[Aim of the task]: In the entries below, find the line with "Screen dimensions: 746x798" and the line with "Click the first". Return those two lines and all lines between them, exactly.

[The data]:
================
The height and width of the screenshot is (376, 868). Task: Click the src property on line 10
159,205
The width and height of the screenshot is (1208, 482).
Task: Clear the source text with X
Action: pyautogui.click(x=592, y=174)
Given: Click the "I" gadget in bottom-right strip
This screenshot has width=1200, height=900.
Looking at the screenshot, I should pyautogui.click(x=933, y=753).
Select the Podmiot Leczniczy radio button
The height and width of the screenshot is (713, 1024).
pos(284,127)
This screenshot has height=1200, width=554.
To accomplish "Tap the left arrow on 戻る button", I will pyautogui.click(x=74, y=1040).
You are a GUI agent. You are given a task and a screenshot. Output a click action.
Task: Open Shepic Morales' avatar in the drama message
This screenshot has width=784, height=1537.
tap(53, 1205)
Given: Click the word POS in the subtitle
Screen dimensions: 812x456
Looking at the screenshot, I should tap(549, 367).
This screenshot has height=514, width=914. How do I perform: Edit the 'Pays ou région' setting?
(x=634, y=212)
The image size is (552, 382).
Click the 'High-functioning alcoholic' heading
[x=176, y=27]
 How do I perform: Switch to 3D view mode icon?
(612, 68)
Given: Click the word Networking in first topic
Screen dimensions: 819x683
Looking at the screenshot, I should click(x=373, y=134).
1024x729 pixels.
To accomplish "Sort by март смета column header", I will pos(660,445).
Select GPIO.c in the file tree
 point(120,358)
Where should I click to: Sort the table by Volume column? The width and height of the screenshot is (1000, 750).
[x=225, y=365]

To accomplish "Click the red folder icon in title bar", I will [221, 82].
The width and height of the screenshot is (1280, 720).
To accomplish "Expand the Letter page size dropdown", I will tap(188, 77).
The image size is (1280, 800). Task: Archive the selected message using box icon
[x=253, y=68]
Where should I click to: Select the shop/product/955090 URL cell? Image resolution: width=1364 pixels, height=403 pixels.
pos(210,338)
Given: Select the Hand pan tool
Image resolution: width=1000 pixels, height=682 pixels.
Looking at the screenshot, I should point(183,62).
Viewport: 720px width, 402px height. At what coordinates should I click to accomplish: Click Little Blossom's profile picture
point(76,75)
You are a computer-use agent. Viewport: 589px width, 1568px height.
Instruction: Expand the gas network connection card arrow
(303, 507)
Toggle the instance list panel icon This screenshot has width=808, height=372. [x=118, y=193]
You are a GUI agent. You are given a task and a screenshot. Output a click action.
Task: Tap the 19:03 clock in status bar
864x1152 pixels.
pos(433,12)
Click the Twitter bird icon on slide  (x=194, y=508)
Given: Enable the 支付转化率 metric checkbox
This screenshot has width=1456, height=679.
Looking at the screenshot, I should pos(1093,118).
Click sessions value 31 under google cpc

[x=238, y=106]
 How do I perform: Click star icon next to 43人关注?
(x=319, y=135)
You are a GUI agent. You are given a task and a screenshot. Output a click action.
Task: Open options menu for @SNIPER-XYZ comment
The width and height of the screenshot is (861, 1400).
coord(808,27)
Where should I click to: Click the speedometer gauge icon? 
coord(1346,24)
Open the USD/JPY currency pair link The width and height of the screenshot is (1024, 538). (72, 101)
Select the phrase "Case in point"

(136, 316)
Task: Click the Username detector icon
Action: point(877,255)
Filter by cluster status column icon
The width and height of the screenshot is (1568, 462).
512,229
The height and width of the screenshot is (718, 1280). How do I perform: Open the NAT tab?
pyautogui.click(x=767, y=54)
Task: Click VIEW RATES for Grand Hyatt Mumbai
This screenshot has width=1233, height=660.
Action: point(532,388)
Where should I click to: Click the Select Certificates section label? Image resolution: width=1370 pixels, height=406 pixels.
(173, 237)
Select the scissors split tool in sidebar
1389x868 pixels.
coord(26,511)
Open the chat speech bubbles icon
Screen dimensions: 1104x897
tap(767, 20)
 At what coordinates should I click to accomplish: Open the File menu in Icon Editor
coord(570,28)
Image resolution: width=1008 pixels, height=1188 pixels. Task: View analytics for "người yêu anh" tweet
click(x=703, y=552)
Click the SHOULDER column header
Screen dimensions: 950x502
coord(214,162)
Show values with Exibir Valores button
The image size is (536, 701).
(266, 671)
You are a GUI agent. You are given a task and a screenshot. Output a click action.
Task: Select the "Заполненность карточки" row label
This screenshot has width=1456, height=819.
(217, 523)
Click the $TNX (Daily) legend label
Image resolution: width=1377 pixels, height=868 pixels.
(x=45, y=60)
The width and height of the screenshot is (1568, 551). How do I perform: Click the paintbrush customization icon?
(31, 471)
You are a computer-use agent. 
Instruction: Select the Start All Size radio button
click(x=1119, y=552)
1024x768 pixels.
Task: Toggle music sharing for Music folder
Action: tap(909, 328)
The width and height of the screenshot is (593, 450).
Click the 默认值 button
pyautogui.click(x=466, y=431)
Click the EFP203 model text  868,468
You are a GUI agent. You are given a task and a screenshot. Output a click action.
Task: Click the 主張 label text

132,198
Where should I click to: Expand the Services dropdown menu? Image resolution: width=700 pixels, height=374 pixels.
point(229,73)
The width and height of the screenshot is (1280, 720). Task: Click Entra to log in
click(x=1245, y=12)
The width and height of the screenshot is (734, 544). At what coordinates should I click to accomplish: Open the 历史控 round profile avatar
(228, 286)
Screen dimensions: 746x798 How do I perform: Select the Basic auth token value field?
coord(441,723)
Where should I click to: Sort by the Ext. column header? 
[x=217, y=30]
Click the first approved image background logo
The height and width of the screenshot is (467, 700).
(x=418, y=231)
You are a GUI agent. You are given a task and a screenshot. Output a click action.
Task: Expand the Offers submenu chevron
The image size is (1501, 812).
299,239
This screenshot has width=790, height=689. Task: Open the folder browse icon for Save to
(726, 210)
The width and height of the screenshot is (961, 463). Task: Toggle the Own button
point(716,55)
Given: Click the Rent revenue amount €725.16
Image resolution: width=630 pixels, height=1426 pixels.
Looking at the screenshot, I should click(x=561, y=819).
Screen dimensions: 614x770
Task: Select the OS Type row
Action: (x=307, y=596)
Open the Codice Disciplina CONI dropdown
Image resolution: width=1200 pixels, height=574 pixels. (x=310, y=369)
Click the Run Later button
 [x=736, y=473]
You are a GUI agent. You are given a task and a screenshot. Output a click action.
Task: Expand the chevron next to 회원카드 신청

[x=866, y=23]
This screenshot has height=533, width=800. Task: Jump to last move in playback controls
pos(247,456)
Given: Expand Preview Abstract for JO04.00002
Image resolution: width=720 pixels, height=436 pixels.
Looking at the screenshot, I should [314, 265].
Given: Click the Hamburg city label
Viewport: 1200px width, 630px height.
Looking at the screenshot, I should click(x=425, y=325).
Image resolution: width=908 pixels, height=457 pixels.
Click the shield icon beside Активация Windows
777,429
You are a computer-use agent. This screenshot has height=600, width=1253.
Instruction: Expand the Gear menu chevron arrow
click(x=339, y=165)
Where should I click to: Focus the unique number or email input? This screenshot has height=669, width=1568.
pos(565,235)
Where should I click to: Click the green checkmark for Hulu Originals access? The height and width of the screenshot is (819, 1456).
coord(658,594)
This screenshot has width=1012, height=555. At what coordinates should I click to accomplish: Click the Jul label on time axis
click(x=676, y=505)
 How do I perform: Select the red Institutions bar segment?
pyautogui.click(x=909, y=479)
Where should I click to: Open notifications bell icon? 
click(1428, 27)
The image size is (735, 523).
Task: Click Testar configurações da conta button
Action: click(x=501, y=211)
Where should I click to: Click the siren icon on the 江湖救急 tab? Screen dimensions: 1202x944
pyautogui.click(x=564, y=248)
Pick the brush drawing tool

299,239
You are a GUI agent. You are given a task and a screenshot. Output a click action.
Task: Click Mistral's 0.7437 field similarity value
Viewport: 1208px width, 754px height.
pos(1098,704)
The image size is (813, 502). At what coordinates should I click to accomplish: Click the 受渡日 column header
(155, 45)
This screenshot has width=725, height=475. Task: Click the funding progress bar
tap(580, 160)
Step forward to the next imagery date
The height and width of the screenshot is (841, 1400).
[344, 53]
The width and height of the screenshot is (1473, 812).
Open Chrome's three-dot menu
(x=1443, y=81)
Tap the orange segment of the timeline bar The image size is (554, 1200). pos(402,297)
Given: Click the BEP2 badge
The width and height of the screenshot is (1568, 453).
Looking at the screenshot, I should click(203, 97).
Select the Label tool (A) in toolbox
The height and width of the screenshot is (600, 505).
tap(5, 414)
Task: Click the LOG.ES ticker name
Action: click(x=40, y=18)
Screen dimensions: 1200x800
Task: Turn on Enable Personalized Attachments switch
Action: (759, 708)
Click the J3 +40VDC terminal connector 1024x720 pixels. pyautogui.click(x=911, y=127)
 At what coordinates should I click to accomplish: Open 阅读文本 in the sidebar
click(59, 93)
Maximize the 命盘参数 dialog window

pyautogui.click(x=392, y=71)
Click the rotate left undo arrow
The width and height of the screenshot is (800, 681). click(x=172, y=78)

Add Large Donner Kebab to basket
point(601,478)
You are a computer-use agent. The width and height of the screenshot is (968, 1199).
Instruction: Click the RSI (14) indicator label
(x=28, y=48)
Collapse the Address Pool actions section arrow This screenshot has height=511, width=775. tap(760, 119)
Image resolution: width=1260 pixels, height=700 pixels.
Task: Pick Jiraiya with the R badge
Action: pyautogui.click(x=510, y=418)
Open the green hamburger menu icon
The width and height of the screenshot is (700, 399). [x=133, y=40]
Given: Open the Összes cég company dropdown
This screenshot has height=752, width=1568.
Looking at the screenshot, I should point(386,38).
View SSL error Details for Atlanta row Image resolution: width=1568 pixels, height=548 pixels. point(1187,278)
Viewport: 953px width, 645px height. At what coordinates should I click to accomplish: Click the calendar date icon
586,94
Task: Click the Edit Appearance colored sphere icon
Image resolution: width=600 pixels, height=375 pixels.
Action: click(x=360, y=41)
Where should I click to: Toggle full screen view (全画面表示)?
================
[Solved problem]:
Screen dimensions: 746x798 How do I perform: Select the Basic auth token value field?
coord(441,723)
Where should I click to: Sort by the Ext. column header? 
[x=217, y=30]
Click the first approved image background logo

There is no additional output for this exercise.